How do I find and track cost information as I go?

  1. Before you begin running anything in Red Hat AI InstructLab, you can use the cost estimator to get an estimate of what the cost might be.

  2. When you upload your taxonomy, look for the cost estimate based on synthetic data tokens. Then run the data generation job.

  3. After the synthetic data generation completes, but before you begin the training, look for the estimated amount of tokens for the training costs. Then, begin training.

Are failed operations billed?

Failed operations are not billed. Successful operations and user canceled operations are billed, though user canceled operations are prorated based on the processing that completed.

What is data generation?

Data generation is the process of generating questions and answers based on the questions and answers that you included in the QNA files.

What is model training?

Training is the process of learning the questions and answers. The training begins with knowledge and foundational skills, then moves on to compositional skills.

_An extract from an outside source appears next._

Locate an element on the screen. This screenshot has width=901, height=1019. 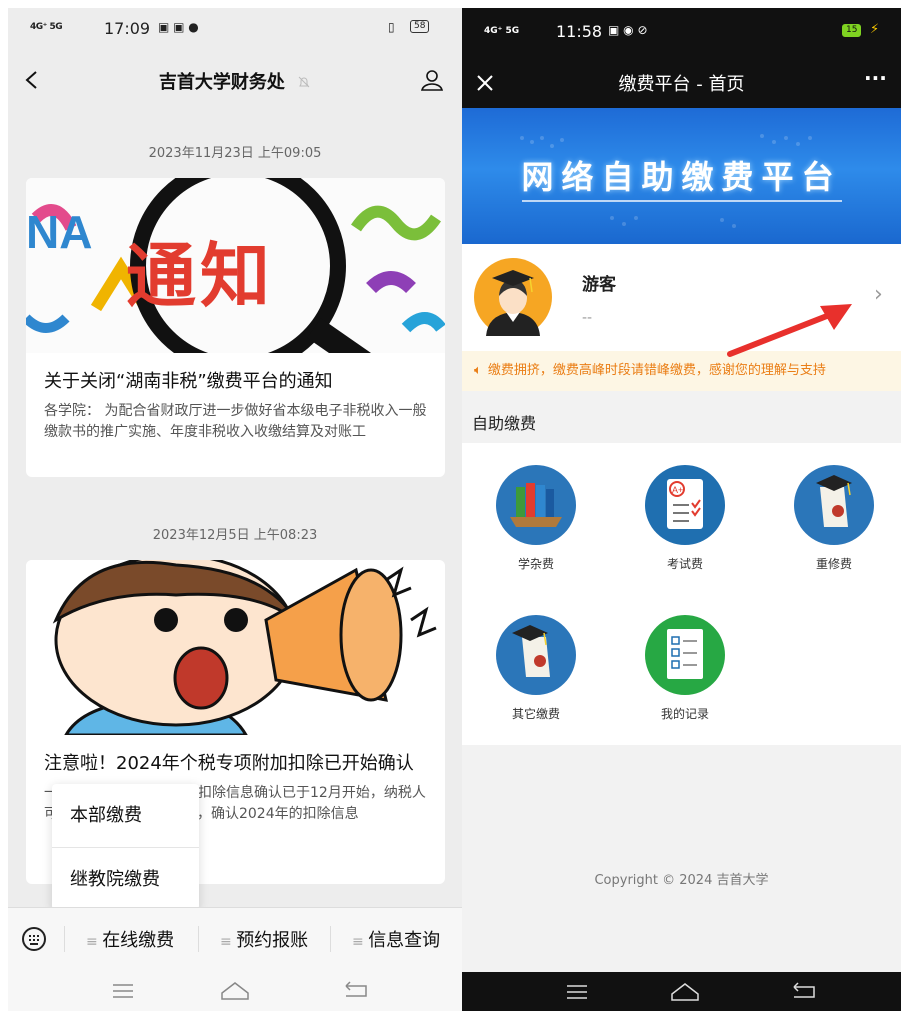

How long does it take to run?

Data generation and model training both take significant time to complete. You can find general estimates in the console when you start the processes.

Factors that impact completion time:

  • The contents of the knowledge documents
  • The number of other jobs in the queue

How long does data generation take?

For data generation, the general formula is to take the number of tokens, divided by about 5380.5 tokens per second, divided by 60 seconds per minute, and divided by 60 minutes in an hour.

Tokens / 5380.5 / 60 / 60 = Number of hours

How long does model training take?

For model training, the general formula is to take the number of tokens, divided by about 4115 tokens per second, divided by 60 seconds per minute, and divided by 60 minutes in an hour.